V Hari Saravanan

V.Hari Saravanan was born in the city of Mumbai, later moved to Chennai spending most of his life in these two metros without forsaking his connection with his native Kongu cultural geography in Tamil Nadu. His innate love for traditions at home and among his immediate society made him question and find out answers for ritual practices happening around him. This led him to research on a variety of topics ranging from Silambam martial art of Tamil Nadu, Indian Folklore and Ecology, Oral history, Archaeology and iconography, Religion and belief systems. His research and documentation in Indian Folklore led him to co-author the book Anubavankalin Nizhal Padai — in Tamil about the oral histories among Dalit, Pastoral and Adivasi communities across India. His Ethnographic studies led him to travel across states in India to document Folk Oral Literatures, Folk Paintings and for Cultural tourism projects with the direct participation of local population. His passion is towards conservation and proper presentation of community and individual oral knowledge systems.

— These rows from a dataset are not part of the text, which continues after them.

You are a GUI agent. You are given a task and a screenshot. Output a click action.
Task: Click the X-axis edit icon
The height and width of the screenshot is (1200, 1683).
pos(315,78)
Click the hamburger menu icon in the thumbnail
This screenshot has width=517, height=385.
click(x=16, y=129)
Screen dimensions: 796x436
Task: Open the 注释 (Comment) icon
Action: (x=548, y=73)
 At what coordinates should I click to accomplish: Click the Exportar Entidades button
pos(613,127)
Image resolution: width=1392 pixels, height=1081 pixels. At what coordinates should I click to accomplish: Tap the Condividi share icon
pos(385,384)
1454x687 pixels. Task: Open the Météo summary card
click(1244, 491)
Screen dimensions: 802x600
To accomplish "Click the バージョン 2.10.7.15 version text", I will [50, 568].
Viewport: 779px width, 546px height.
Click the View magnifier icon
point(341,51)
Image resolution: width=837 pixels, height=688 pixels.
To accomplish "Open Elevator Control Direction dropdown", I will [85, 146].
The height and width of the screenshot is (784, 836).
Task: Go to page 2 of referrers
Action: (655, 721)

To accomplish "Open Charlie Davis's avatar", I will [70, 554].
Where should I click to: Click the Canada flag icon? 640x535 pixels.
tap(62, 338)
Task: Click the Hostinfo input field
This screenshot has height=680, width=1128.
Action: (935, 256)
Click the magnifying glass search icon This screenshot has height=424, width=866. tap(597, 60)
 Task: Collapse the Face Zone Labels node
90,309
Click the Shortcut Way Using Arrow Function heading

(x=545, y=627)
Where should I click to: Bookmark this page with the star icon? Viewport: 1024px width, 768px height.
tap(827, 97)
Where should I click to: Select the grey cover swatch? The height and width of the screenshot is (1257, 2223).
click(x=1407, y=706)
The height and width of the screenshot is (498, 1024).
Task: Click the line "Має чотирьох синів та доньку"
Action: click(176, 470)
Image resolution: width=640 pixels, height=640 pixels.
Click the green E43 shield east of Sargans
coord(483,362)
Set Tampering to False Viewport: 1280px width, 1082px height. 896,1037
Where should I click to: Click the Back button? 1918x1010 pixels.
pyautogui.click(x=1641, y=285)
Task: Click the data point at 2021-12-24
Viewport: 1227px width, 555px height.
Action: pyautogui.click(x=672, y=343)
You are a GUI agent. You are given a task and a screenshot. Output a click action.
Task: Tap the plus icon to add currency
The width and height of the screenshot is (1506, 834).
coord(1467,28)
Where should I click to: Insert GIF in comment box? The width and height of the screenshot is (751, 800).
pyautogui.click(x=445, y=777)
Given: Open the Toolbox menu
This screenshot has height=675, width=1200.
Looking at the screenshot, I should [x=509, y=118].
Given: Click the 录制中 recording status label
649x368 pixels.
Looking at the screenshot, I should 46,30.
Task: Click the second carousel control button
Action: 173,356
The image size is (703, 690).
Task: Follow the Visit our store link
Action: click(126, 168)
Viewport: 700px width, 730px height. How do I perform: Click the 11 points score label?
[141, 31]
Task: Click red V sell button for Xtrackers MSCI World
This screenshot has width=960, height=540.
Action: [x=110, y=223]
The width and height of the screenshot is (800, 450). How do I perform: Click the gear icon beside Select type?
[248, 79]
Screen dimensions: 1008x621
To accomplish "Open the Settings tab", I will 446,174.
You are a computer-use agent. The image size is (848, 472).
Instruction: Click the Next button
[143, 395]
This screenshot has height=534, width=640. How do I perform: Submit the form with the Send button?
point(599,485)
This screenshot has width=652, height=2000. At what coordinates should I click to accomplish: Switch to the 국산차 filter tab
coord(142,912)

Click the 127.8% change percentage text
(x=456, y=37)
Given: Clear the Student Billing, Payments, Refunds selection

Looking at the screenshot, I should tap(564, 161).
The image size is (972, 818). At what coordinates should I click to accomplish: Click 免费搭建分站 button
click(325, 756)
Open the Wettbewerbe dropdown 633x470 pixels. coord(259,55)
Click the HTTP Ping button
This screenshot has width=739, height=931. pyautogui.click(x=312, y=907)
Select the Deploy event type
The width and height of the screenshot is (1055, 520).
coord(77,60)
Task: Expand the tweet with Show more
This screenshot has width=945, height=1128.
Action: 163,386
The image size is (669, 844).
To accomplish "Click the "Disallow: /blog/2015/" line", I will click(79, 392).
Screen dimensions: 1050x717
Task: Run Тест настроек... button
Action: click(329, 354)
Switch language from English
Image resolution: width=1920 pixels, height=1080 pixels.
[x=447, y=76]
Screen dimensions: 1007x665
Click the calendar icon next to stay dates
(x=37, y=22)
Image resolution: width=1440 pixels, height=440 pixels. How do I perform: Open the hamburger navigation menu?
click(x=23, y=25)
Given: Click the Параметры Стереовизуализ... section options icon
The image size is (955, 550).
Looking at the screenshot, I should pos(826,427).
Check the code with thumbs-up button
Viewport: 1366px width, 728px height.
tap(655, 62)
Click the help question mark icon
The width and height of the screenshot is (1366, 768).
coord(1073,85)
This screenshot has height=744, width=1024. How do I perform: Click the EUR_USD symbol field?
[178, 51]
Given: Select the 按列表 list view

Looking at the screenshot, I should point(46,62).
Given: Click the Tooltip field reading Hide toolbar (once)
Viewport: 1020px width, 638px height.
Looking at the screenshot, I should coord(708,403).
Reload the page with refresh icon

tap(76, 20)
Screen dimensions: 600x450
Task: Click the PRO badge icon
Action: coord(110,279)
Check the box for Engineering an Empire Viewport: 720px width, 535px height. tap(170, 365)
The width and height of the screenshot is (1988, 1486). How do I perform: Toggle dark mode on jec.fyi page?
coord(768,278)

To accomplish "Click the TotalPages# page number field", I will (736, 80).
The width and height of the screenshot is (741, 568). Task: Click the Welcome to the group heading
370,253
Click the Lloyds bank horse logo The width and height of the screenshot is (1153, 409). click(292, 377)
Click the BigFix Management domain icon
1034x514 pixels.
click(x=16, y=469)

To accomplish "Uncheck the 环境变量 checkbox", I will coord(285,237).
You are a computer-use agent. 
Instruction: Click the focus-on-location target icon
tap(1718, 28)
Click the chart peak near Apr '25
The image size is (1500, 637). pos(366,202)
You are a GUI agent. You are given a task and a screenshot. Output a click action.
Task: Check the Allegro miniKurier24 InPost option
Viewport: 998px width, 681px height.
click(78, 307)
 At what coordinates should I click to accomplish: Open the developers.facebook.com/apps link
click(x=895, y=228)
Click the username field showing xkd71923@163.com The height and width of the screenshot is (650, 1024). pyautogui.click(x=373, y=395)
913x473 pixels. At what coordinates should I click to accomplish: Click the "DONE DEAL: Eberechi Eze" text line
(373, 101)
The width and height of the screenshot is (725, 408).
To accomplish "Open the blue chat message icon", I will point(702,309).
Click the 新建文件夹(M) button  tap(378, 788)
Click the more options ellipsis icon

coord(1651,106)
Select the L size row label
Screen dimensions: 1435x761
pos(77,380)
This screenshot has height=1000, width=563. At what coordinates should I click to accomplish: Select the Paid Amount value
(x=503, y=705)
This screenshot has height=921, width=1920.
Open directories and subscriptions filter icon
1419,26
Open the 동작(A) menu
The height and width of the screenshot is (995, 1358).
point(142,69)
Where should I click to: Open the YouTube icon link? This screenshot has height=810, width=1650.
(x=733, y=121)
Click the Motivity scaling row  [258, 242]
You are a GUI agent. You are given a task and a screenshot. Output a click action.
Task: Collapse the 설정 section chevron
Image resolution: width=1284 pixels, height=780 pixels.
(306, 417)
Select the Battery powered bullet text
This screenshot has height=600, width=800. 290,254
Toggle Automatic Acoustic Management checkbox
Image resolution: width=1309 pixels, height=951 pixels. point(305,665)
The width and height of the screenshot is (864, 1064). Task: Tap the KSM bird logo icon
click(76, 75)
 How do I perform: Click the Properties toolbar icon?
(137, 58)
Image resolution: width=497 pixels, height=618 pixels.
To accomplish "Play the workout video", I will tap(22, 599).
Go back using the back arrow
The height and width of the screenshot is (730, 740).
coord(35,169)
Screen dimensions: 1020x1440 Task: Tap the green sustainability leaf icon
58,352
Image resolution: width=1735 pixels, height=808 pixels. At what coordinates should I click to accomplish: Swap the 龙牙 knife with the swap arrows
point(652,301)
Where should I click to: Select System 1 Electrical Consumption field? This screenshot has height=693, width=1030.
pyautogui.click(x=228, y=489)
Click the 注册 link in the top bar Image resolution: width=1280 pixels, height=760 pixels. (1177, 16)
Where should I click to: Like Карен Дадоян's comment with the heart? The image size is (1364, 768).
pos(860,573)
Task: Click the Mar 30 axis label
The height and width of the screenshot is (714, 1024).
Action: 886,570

Gods, Heroes and their Story Tellers

Books by V Hari Saravanan

We can hear Urumula Naganna’s drum roll during the rendition of the Sri Akammagaru Kaviya. An oral tradition which is as old as the hills is captured in the book Gods, Heroes and their Storytellers. Do you know the story of how the Madiga community came to inherit the right to skin cattle carcass and produce leather articles? How are contemporary Folk Oral Literatures connected to the Ramayana and the Mahabharata? There are many such stories and tradition bearers who doggedly go on in spite of the onslaught of the digital media. The author here has tried his best in keeping these traditions alive by not only telling the stories but also by living with the story tellers themselves. The rich details give us a window to a world which is not only very far away for our everyday mundane existence but also makes us retrospect on what we are missing out. Each of the tradition bearers are different and so are their stories and the region to which they belong. These are not merely stories but a way of life for these oral narrators who are fast disappearing in today’s consumerist landscape. The need of the hour is to keep alive these traditions and the tradition bearers.